XVIII Festival de Danças Ucranianas – Cascavel-PR

Parabéns ao Grupo Sonhachnek pela excelente organização do festival. Percebeu-se uma ótima condução do evento e atenção para todos os detalhes.

As guias que acompanharam o Kalena e Zoriá foram extremamente atenciosas e simpáticas com o pessoal. As orientações ao grupo foram perfeitas e todas as solicitações atendidas.

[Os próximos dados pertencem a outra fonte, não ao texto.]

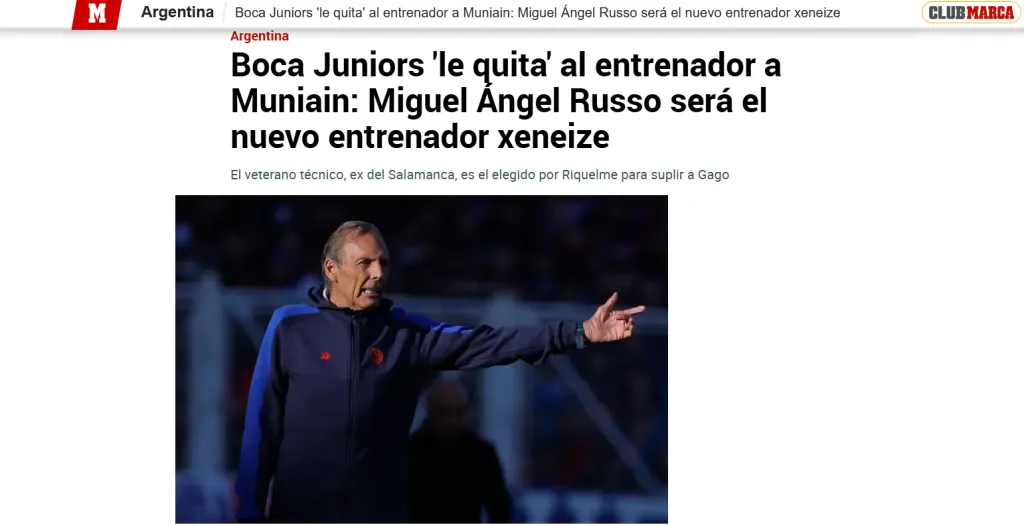Go to Argentina section in the sticky header
Viewport: 1024px width, 525px height.
177,12
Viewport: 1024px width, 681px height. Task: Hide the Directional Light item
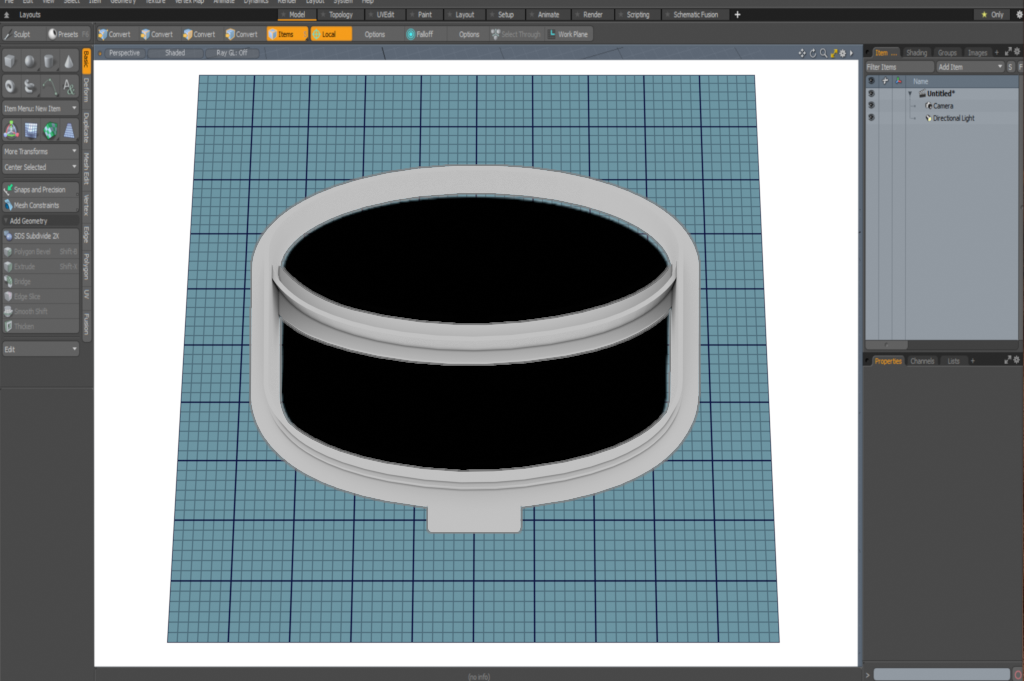pos(871,118)
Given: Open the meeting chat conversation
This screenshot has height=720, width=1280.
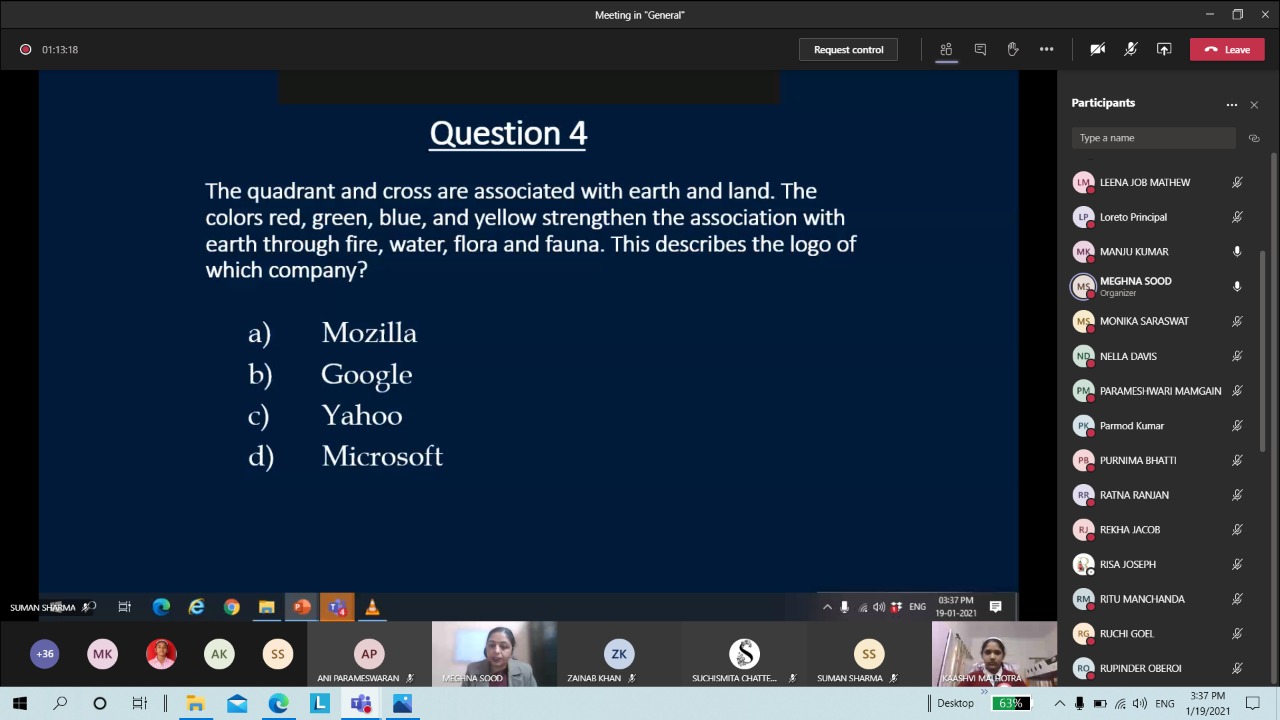Looking at the screenshot, I should point(980,49).
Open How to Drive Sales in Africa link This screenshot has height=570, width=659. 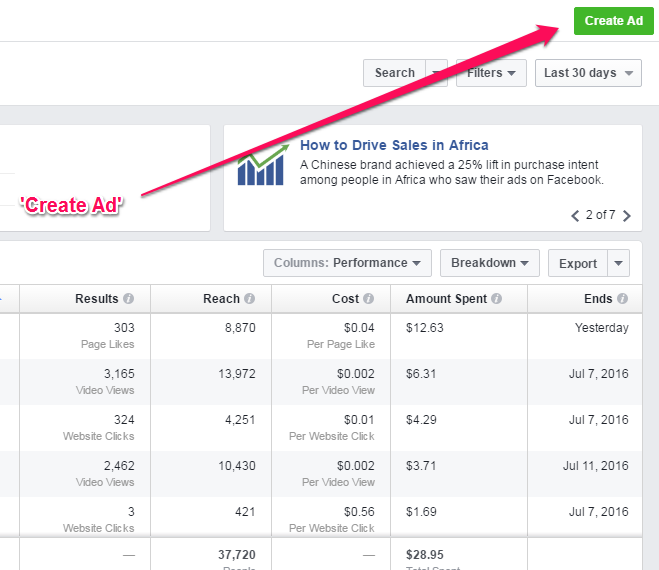[x=394, y=146]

O baile foi muito animado e não esqueceram as nossas kolomeikas!! As refeições e acomodações também estavam ótimas! Foi um grandioso evento!!

Reconhecemos todo o esforço para dar boas condições para os participantes! Parabéns a toda a comunidade ucraniana de Cascavel!

Para os próximos festivais:

Pensando no crescimento do evento, deixo como sugestão para a AJUB, entidade que coordena a realização dos festivais, a realização de um processo de avaliação dos grupos.

Não seria um processo de classificação de grupos melhores ou piores, mas sim uma forma de sugestão aos coordenadores de cada grupo, direcionada para efetuar melhorias a cada ano.

A idéia primordial é valorizar as apresentações, as pesquisas de trajes, músicas, danças, evolução de cada grupo, e aparar arestas para que a cada ano tenhamos mais cuidado com o que estamos levando para o maior evento cultural da comunidade ucraniana no Brasil.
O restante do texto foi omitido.